Every line of the records that holds the word "listing" should be copied.

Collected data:
»»
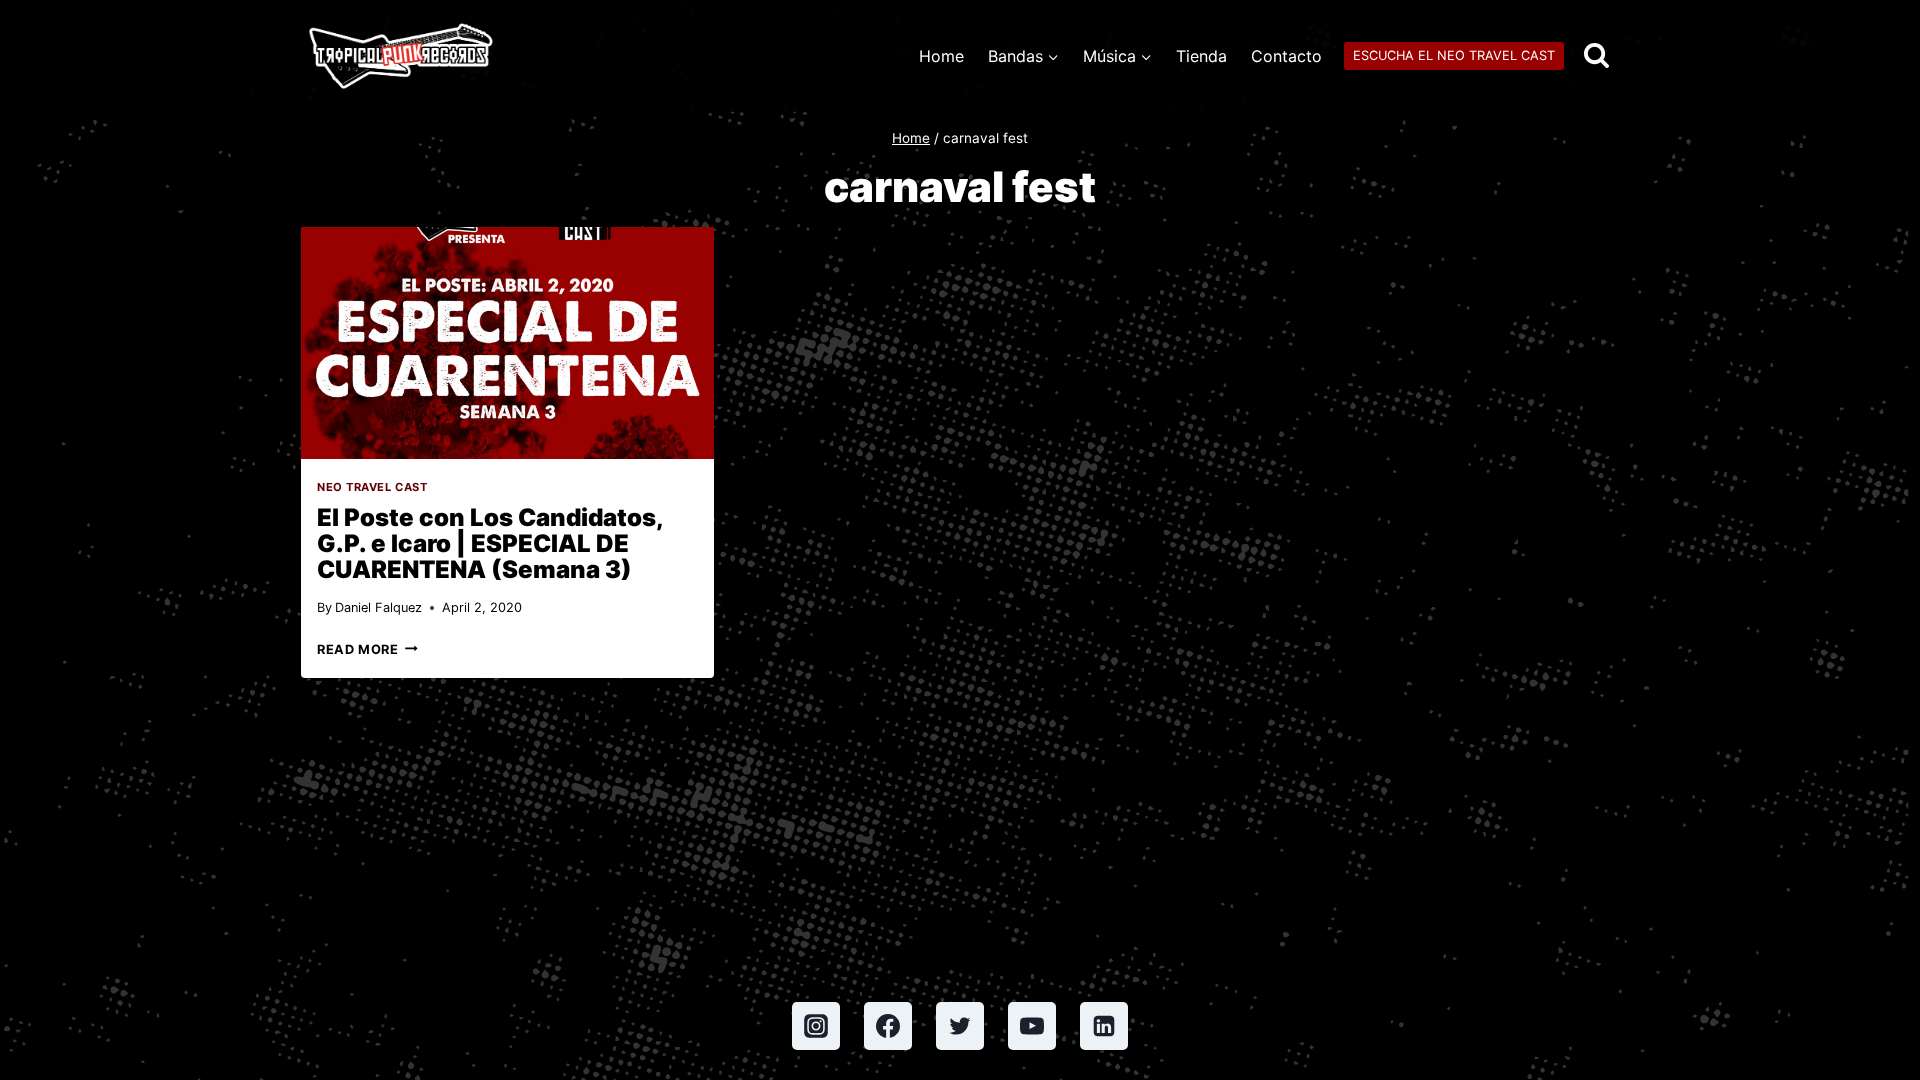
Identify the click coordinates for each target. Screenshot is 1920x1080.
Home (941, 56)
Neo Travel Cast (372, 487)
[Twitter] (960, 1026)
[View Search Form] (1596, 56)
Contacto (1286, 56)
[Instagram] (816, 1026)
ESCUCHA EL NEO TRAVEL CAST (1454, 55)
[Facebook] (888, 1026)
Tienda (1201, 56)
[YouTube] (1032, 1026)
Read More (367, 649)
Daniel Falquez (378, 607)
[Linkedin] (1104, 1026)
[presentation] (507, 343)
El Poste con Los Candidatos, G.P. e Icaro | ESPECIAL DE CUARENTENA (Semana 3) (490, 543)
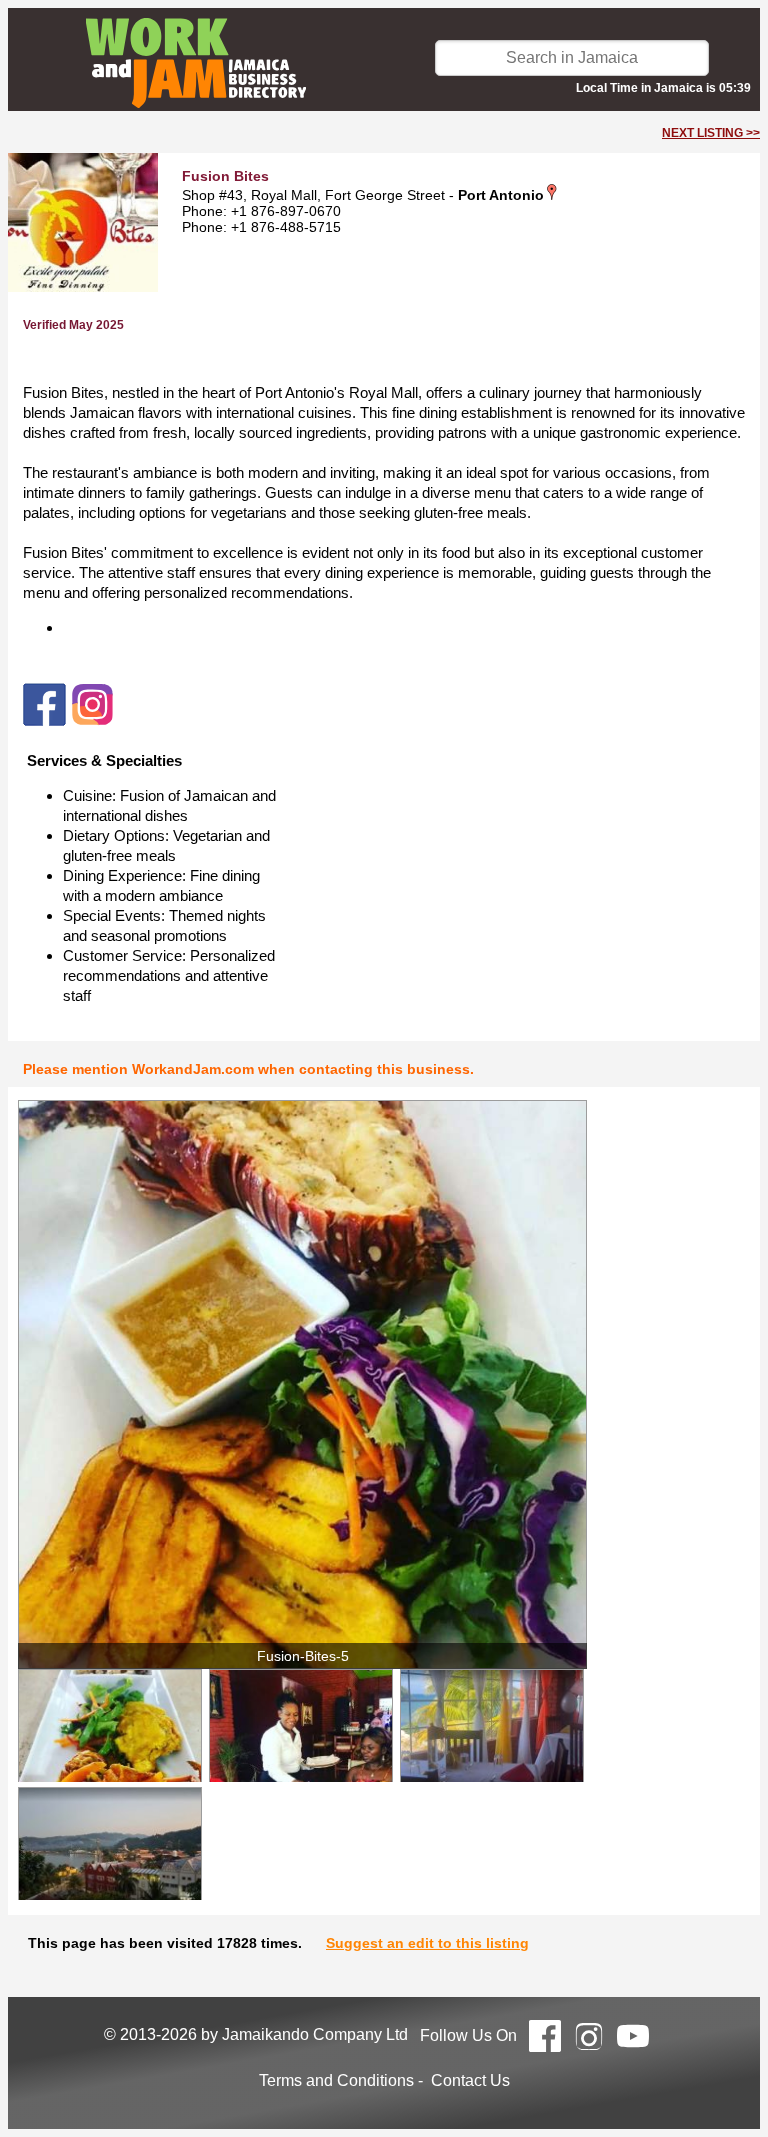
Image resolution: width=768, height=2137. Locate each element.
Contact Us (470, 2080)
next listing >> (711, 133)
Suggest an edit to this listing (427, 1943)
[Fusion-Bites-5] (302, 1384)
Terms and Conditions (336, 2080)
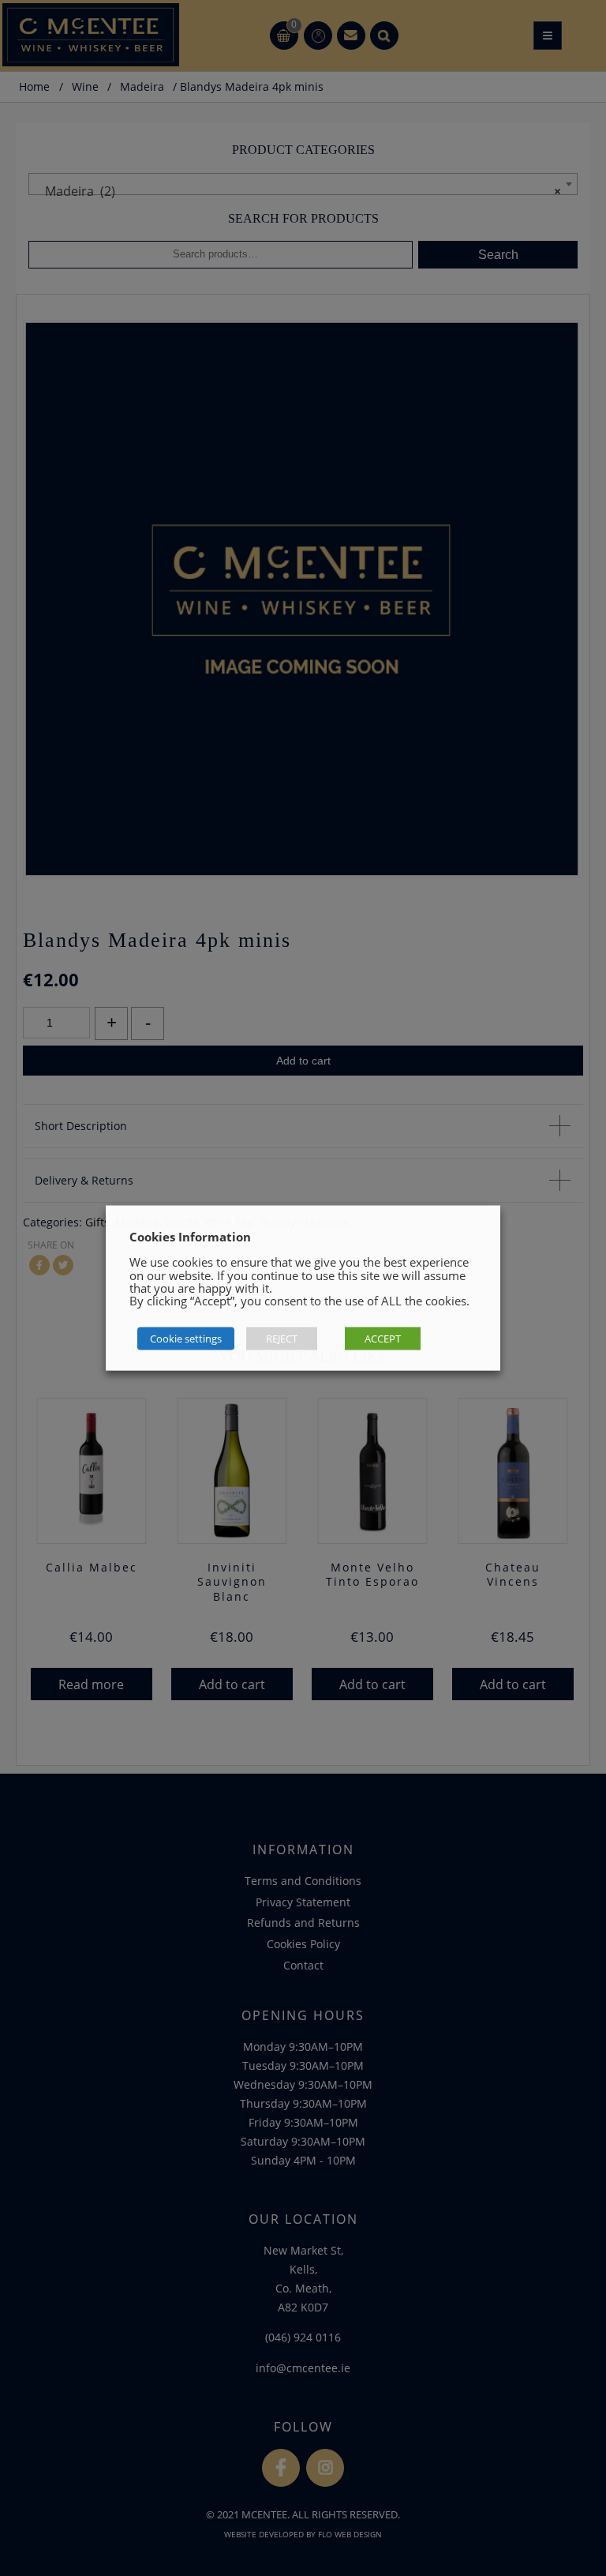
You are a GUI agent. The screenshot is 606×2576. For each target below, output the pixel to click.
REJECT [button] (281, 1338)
««
● ANSWER FOR THE TASK
next listing >> (711, 133)
Suggest an edit to this listing (427, 1943)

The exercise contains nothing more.